| Budget Amount *help |
¥14,300,000 (Direct Cost: ¥14,300,000)
Fiscal Year 1995: ¥2,500,000 (Direct Cost: ¥2,500,000)
Fiscal Year 1994: ¥4,600,000 (Direct Cost: ¥4,600,000)
Fiscal Year 1993: ¥7,200,000 (Direct Cost: ¥7,200,000)
|
|---|
| Research Abstract |
Recently, (Z) -7beta- [2- (5-amino-1,2,4-thiadiazol-3-yl)-2- (alkoxyimino) acetamido] cephalosporins such as SCE2787 (cephazopran), E1040 and E1077 have been reported as clinically useful antibiotics having excellent antimicrobial activities. Their common acyl moiety at the C-7 position is corresponding to the Z-isomer (1) of 2- (5-amino-1,2,4-thiadiazol-3-yl) -2- (alkoxyimino) acetic acid. The E isomer is known to be not valuable for useful beta-lactam antibiotics, so far. Consequentyl, it was our intention to successfully develop a general method of entry into the Z-isomer by our own strategy, although several methods have been reported for the production of 1. The Z-isomer (1) has been prepared from the aminoisoxazoles through the skeletal rearrangement in several routes. Reaction of 3-amino-5-methoxyisoxazole with alkoxycarbonyl isothiocyanates gave methyl 2- (5-alkoxy carbonylamino-1,2,4-thiadiazol-3-yl) accetates, which were converted into the target compound 1 through the reaction of the corresponding keto ester with O-methylhydroxylamime. Compound 1 was prepared similarly from 3-aminoisoxa-zole. Also, O-methylation of 2-hydroxyimino-2- (5-methoxycarbonyl amino-1,2,4-thiazol-3-yl) acetate with methyl iodide or dimethyl sulfate in the presence of barium oxide and barium hydroxide octahydrate was found to afford exclusively the desired Z-isomer, which was led to 1.

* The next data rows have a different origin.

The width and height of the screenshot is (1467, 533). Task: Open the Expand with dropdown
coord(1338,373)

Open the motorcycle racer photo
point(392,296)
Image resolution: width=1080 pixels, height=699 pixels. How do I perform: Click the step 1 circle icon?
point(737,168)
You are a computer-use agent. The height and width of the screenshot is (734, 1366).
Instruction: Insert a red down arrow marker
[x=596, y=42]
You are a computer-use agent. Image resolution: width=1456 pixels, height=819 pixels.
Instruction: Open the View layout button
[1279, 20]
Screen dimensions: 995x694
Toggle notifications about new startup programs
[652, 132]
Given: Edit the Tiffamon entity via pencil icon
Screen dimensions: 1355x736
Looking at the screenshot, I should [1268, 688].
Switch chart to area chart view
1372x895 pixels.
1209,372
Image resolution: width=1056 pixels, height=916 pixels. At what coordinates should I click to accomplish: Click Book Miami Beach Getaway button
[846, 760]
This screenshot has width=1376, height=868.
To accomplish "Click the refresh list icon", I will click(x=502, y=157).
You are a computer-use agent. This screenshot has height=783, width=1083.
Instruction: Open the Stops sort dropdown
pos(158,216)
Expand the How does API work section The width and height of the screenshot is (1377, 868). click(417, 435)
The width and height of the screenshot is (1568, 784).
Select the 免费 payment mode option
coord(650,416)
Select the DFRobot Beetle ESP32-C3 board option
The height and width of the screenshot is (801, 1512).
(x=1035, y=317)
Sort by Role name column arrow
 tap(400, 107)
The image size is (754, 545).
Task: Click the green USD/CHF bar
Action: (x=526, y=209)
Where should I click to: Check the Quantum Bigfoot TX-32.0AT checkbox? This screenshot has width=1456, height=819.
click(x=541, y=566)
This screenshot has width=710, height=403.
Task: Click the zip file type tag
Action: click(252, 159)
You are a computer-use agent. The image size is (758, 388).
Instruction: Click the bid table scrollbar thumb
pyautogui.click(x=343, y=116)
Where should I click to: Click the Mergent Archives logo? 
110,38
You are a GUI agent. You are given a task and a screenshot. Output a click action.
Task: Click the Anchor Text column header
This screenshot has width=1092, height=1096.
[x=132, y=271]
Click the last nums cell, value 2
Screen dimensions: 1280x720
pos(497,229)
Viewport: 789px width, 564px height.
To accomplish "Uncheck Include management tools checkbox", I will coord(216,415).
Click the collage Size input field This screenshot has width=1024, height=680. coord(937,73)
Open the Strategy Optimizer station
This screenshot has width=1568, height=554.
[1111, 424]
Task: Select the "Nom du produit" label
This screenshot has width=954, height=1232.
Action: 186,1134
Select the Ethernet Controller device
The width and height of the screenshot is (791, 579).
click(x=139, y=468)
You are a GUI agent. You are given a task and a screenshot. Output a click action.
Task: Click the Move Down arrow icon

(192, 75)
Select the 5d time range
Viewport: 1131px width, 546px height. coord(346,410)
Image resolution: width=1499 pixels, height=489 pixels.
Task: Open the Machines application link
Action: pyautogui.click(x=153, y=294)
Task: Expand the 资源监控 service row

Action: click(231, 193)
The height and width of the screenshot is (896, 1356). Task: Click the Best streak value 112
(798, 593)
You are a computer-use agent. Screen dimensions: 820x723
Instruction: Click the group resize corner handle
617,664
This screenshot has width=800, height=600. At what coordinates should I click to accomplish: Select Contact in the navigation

On the other hand, rataniaphenols are known to show strong antibiotic activities especially against B.gingivalis, and structurally, have a 2-phenylbenzofuran unit as their skeletons. Herein, the basic compound, 2-p-hydroxyphenylbenzofuran has been effectively synthesized from o-cresol through an ortho-toluate-carbanion rearrangement of the p-methoxybenzoate.
|